"Ranczo" to nie tylko komedia, ale również celne obserwacje społeczne i portret polskiej wsi z jej problemami i radościami. Serial poruszał ważne tematy, takie jak polityka, religia, edukacja, ale robił to z humorem i dystansem, co sprawiło, że zyskał tak szeroką popularność, a widzowie nieustannie domagali się wznowienia produkcji. Ich prośby zostały wysłuchane i po dziesięciu latach przerwy wróci on ponownie na ekrany. Według dostępnych informacji, aktorzy mają wejść na plan wiosną 2026 roku, a nowe odcinku serialu mamy zobaczyć jesienią. Wilkowyje, czyli miejscowość, w której mieszkają bohaterowie produkcji, są niewątpliwie wizytówką serialu, który tak naprawdę kręcony był w malowniczych plenerach Jeruzala - niewielkiej miejscowości położonej niedaleko Mińska Mazowieckiego. To właśnie Jeruzal, ze swoimi urokliwymi krajobrazami stał się miejscem, które na zawsze zostanie kojarzone z serialem. Charakterystyczny dworek Lucy, sklep "U Krysi", plebania i urząd gminy, to miejsca, które zna każdy fan serialu.

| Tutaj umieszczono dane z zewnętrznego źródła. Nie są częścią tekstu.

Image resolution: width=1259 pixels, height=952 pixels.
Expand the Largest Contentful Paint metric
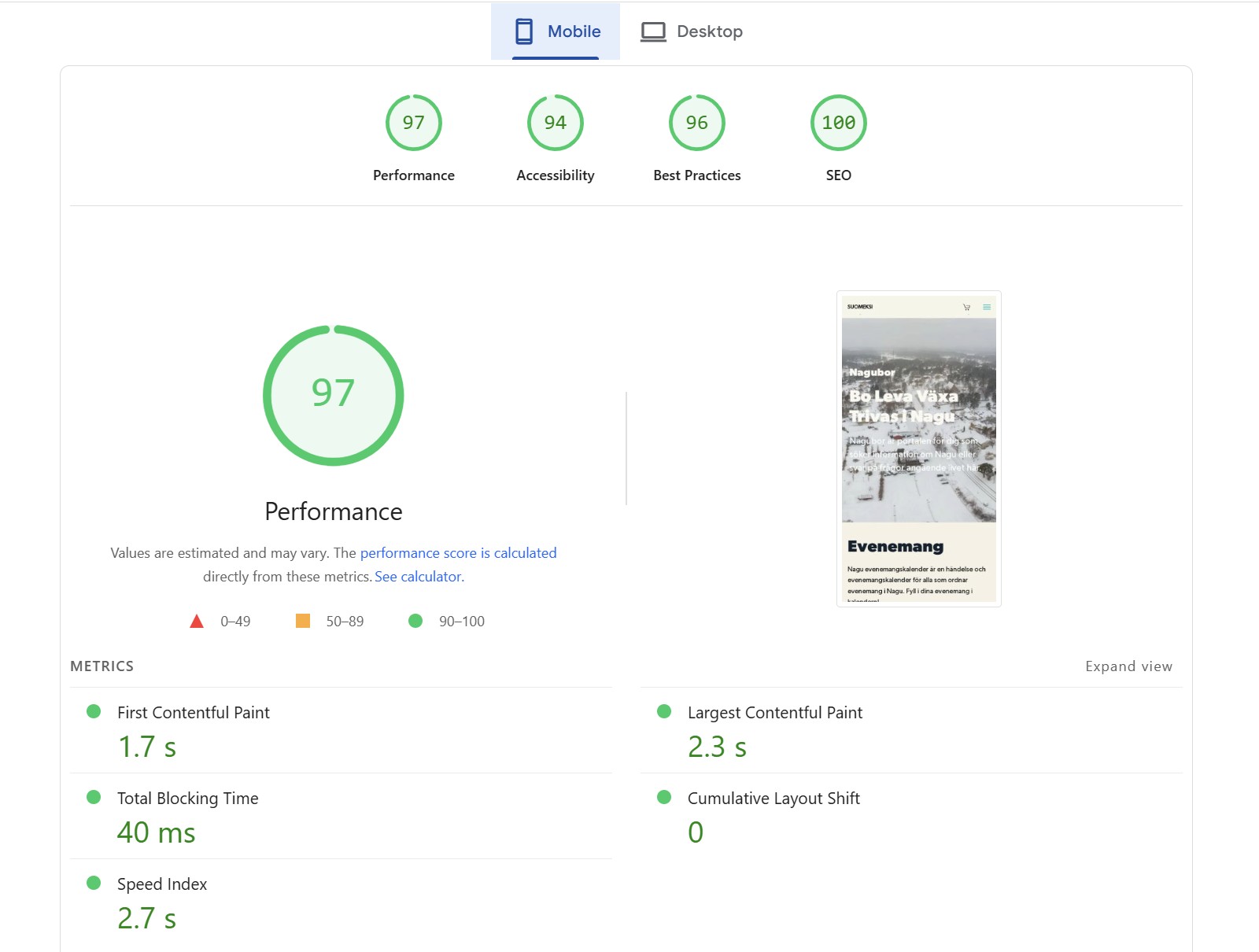pos(774,713)
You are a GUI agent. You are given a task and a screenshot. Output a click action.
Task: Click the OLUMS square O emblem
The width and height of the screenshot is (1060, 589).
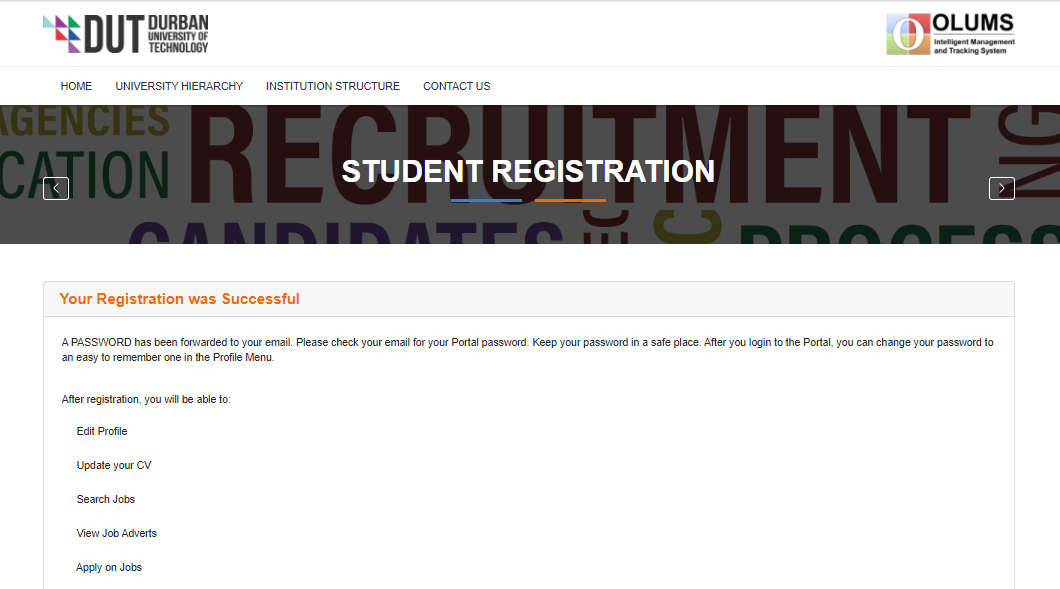point(907,34)
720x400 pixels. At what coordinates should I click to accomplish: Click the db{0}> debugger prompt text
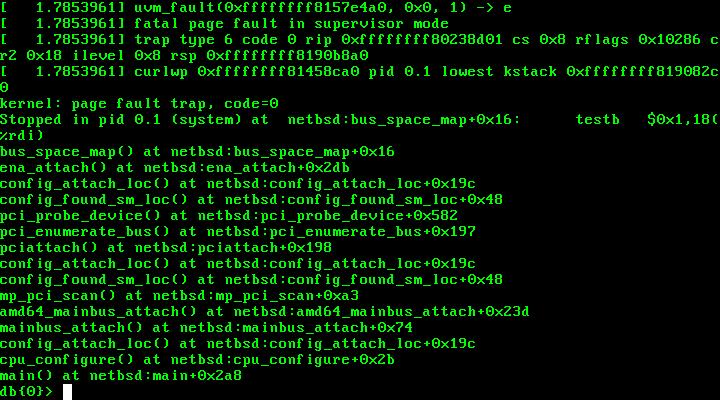[26, 391]
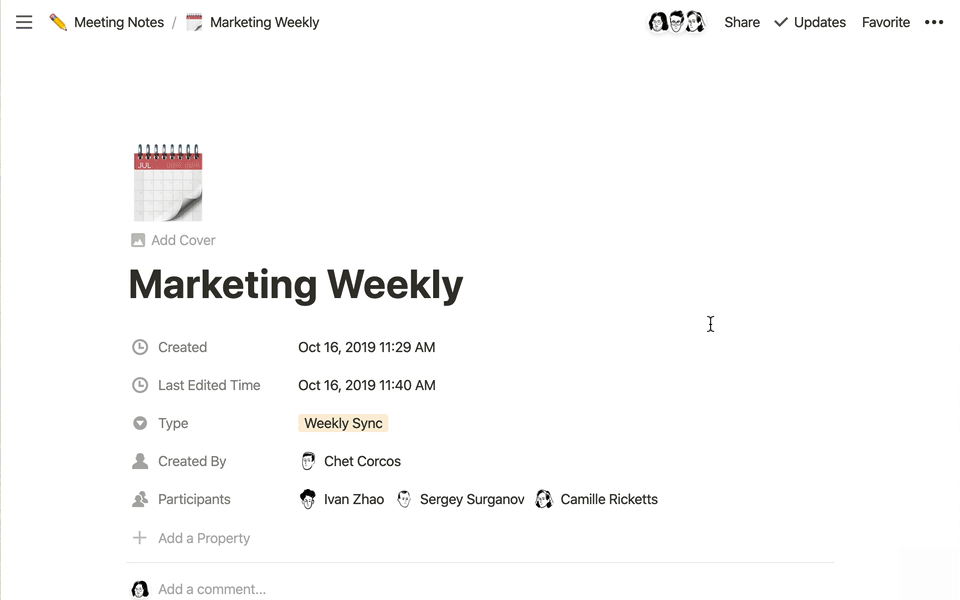Click the Add a comment field
Viewport: 960px width, 600px height.
click(212, 589)
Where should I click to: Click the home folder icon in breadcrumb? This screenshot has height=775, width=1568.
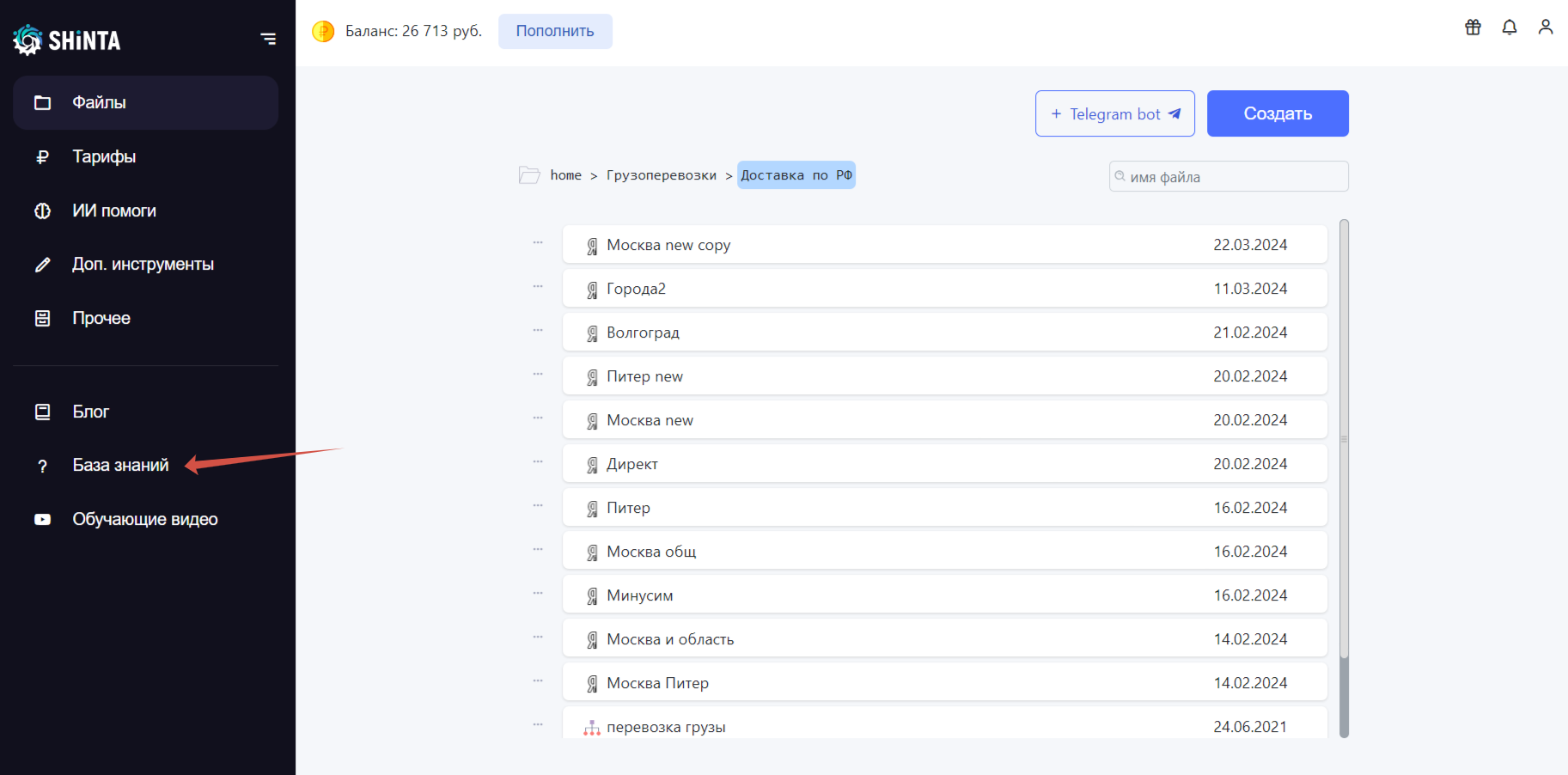click(529, 175)
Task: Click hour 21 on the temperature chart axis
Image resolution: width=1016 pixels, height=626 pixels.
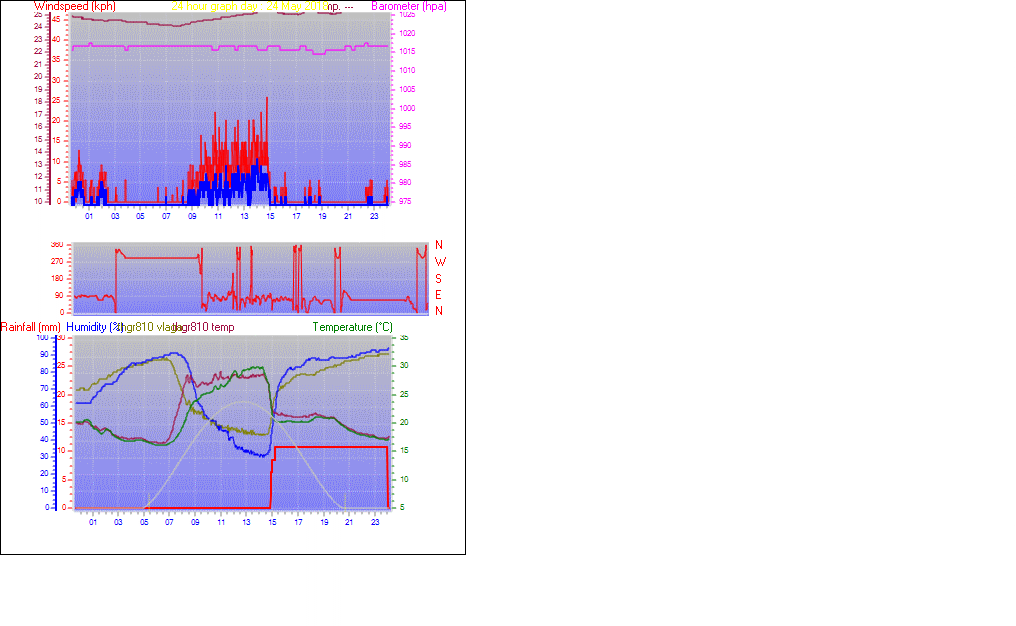Action: point(349,522)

Zobacz także: Cezary Żak i Artur Barciś komentują powrót "Rancza". Zaskakujące słowa odtwórców głównych ról "Nie wiem nawet, kogo gram"
Sołtys Jeruzala zabrała głos po ogłoszeniu powrotu serialu
Po kilku latach przerwy, twórcy "Rancza" postanowili powrócić do Wilkowyj, czyli tak naprawdę do Jeruzala, by opowiedzieć dalsze losy ulubionych bohaterów. Powrót serialu to prawdziwa gratka dla fanów, którzy z niecierpliwością czekają na nowe odcinki i kolejne perypetie wójta Kozioła, Lucy Wilskiej, Hadziuka, Solejukowej i innych barwnych postaci. Czy z powrotu ekipy filmowej cieszy się także sołtys Jeruzala? Dorota Muracka, sołtys wsi w rozmowie z portalem o2.pl wyjawiła, czy cieszy się, iż Jeruzal ponownie stanie się tłem dla serialowych Wilkowyj.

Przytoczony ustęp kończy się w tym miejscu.